Visiting Rothschild and the White City
Hours: the boulevard is a public space, always open. The Bauhaus Center on Dizengoff Street (which runs interpretive exhibitions and audio-tour rentals) is open Sunday to Thursday 10:00–19:00, Friday 10:00–14:00, closed Saturday.
Getting there: the boulevard is in central Tel Aviv. Habima (the north end) is a ten-minute walk from Carmel Market. Allenby (the south end) is a five-minute walk from Carmel Market. The light-rail Rothschild station sits roughly midway.

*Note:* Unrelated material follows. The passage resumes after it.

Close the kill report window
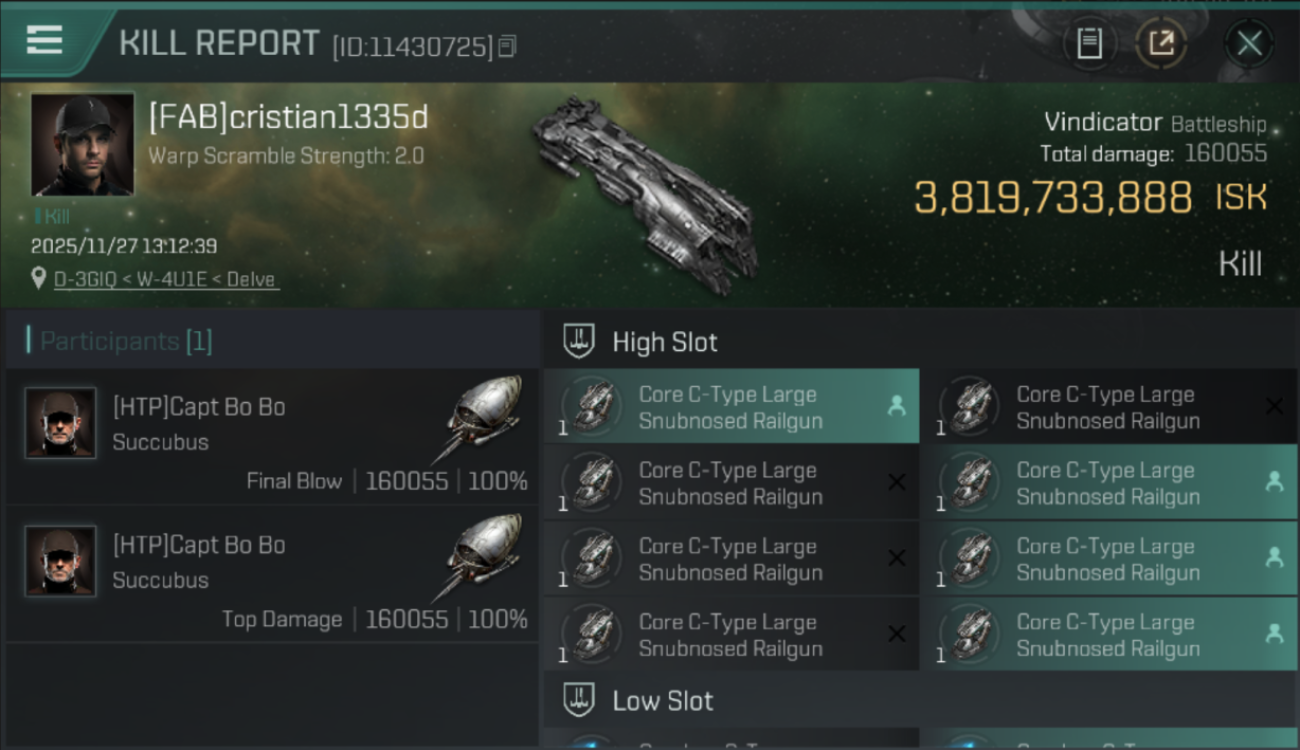This screenshot has width=1300, height=750. click(x=1249, y=43)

Atmosphere: café-lined boulevard with juice stands and ice-cream kiosks at every other block. Mornings are quiet; lunch hours bring office workers to the café terraces; late evenings see bar trade at the south end near Allenby.
Top Things to See and Do
The Bauhaus Center
The Bauhaus Center on Dizengoff Street holds interpretive exhibits on the White City and rents self-guided audio tours that walk you through the key facades on Rothschild, Engel and Bialik. The shop sells the canonical books on Tel Aviv Bauhaus.
The Key Facades
The most photographed buildings include the Engel House at the corner of Rothschild and Mazeh (an iconic curved-corner Bauhaus apartment block), the Brown Hotel restoration at 25 Kalisher Street (a Bauhaus restoration done as a contemporary luxury hotel), and the Rothschild 16 (Beit Ben-Zion) facade. Walking the boulevard end-to-end with the Bauhaus Center self-guided audio tour points out a dozen others.
Bialik Street
Bialik Street branches west from Allenby and holds Bialik House (the restored home of the national poet Hayim Nahman Bialik), the Tel Aviv Museum of History (in the original City Hall building), and a tight cluster of Bauhaus facades. The street is short — fifteen minutes end-to-end — and pairs naturally with Rothschild.
Cafés and Juice Stands
Walking the boulevard slowly with multiple café stops is the local way to do Rothschild. Brown Bar at 25 Rothschild, Café Tola’at Sfarim near Habima, and Anita Gelato at the south end are standard stops.
Bauhaus Walking Tours
Guided tours run daily through the Bauhaus Center, plus several private operators. A typical tour runs two hours, covers 15 to 20 key buildings, and explains the typology (strip windows, recessed balconies, white render) and the conservation effort.
Practical Tips
Wear sun protection — the boulevard is partially shaded but the side streets are exposed. Bring a water bottle — public taps run along the centre median. Combine with Bialik Street for a complete White City experience. Eat lunch at a boulevard café for the local rhythm. Photography hint — early morning and late afternoon catch the white plaster facades at their most photogenic; mid-day light flattens the depth.
Nearby Attractions
The boulevard sits centrally — within walking distance of almost everything in central Tel Aviv. Carmel Market is five minutes south of Allenby; the Tel Aviv Museum of Art is fifteen minutes north of Habima; Habima Theatre itself anchors the north end of the boulevard. Neve Tzedek is a fifteen-minute walk south-west. Frishman Beach is twelve minutes west. A morning on Rothschild followed by an afternoon on the beach is a standard Tel Aviv day-one rhythm for first-time visitors.
Why Visit
Rothschild Boulevard is the architectural and historical core of modern Tel Aviv. Walking it slowly with attention to the Bauhaus facades on the feeder streets gives you the city’s defining visual identity — the 1930s European modernism that the architects brought from Berlin and Dessau and adapted to Mediterranean light. The UNESCO designation is well-earned; an hour with a guide doubles the value of the walk.